Years of moving around, years of waiting, and all the time knowing that somewhere out there was the other half of himself. And every time he’d found a girl he’d been disappointed, until he had known in advance to expect disappointment, but still in the back of his soul there was always the ache for the right girl, the perfect girl, and who would have guessed he would find her here?
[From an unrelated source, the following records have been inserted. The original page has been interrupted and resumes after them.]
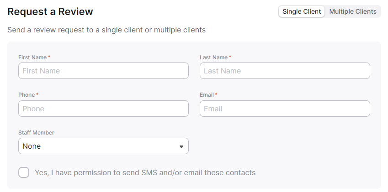Click the Staff Member field label

(x=36, y=133)
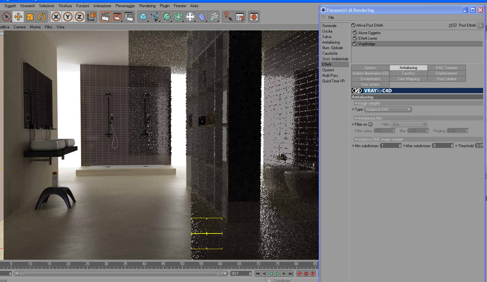Select Illum. Globale in settings list
The image size is (487, 282).
tap(333, 48)
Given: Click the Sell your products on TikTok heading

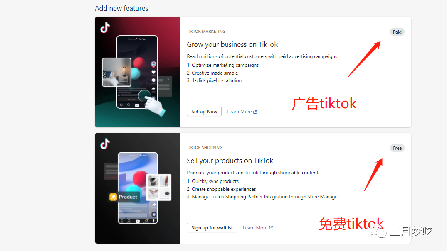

And, remarkably, he had found her at the precise time when she was ready to be found. Ready to move out, ready to pull up stakes, ready to grab at a new life. Ready to belong to somebody, and the somebody she was ready for was Jimmie John Hall, and it couldn’t be plain and simple luck because there was no such thing. You couldn’t get by on luck. Nobody could. You got by on drive and push and edge. You stayed on top of things and on top of yourself, and you were always ready, and everything broke right for you when the opportunities came along.

Of course she might disappoint him. So far everything about her had been right, so incredibly right that it stunned him. The soft unreached cleanliness of her. The tone of her voice. The way she set her head when she listened to him, and her way of hearing both the words he said and the words he did not say. And what she said — he could actually listen to everything she said; he had no need to tune her out or shut her off.

If she did disappoint him—

But he was not going to think about that now.

The sounds she made. The way she softened and melted beneath his hands. The way she let go and was so utterly his and became more completely herself in the process.

Looked like a little kitten when she slept.

Hard to believe anyone could sleep with another person in the room. He himself had to be alone in order to sleep. But she had dropped off in his arms, her face moist against his chest, and she had not stirred when he disengaged himself and got out of bed. She went on sleeping like a warm little kitten while he sat in the chair watching her. And he could have gone on watching her all I night.

He might even be able to sleep with her himself.

He backed the car out of the parking space, drove out of the lot and circled carefully around the town. While his woman lay trustfully sleeping, he would have to provide for her. He needed money. There would be two of them now, and with her at his side he would have to stay in decent places and eat in decent restaurants. He couldn’t expect to use the credit cards much longer. By now, even if no one had turned up Walker P. Ferris’ body and identified it as such, surely someone had begun to wonder what had happened to old Walker. There would be a missing persons’ report filed if there hadn’t been already, and there would be a notice out about the car. He could hold the car for a little while longer, but he would have to figure on paying cash from now on.

The last pill he had taken had worn off, but he still felt as if he were coasting on a speed run. He stopped for a traffic light, eyed the Sunoco station on the far left corner. Not everybody used credit cards. Gas stations still took in a certain amount of cash.

A while ago he had taken forty dollars off an Exxon station. Where? It might have been in Valdosta, Georgia. It seemed to him that he had been through there about the same time as he hit the Exxon station, but he couldn’t be sure. He remembered the incident itself well enough, though. He’d stopped there late at night to use the men’s room and noticed on his way back to the highway that there was only one attendant on duty, an old man who kept dozing at his desk. And so he had given the man time to doze off again and then crept around the station from the back. He could readily picture the old man at his desk, the underarms of his dark-green work shirt soaked with sweat, the roll of fat on the back of his neck, the empty coffee container and half-finished sweet roll on the desk before him, the moths buzzing furiously in the light of the yellow bulb they supposedly couldn’t see.

One little tap on the back of the head with his piece of pipe. That was all it took. The old man had started to stir even as the pipe was descending, as if warned by instinct, but it hadn’t done him any good. One little tap and he was stone certain of a few hours of sleep, and the cash box yielded a stack of ones and fives and a single ten, and it all added up to forty dollars.